- Aim of the exercise:
Can you quote the lines below exactly, starting at the line with "NIMH BATTERY PACK FOR SIDEKICK" and going through the last one?

- Material to process:

^^^^

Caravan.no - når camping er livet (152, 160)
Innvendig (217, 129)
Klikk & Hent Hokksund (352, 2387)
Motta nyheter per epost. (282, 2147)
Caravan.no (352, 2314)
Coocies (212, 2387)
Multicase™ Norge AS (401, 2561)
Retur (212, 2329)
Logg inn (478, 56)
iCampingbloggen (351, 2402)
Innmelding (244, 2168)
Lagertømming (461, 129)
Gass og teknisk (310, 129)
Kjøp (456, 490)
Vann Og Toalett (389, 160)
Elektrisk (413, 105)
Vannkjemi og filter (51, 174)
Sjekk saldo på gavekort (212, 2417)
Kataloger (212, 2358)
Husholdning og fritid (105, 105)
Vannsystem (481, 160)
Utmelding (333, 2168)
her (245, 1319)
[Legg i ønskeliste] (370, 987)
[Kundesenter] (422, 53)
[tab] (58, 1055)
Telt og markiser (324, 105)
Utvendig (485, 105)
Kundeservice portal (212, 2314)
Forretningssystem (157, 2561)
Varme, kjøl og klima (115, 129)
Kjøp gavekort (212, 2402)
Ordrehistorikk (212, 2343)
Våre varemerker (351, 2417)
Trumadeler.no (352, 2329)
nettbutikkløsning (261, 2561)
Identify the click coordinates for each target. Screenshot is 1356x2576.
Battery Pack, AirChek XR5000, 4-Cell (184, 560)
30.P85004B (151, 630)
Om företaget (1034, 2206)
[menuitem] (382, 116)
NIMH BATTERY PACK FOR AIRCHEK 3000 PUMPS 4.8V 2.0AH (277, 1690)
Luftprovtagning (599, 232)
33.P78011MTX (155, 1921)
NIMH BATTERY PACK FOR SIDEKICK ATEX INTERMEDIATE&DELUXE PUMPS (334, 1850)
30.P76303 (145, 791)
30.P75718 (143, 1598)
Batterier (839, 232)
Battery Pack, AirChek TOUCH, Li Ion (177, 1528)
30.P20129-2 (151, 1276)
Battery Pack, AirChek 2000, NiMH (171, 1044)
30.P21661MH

^^^^

- Expected answer:
NIMH BATTERY PACK FOR SIDEKICK ATEX INTERMEDIATE&DELUXE PUMPS (334, 1850)
30.P76303 (145, 791)
30.P75718 (143, 1598)
Batterier (839, 232)
Battery Pack, AirChek TOUCH, Li Ion (177, 1528)
30.P20129-2 (151, 1276)
Battery Pack, AirChek 2000, NiMH (171, 1044)
30.P21661MH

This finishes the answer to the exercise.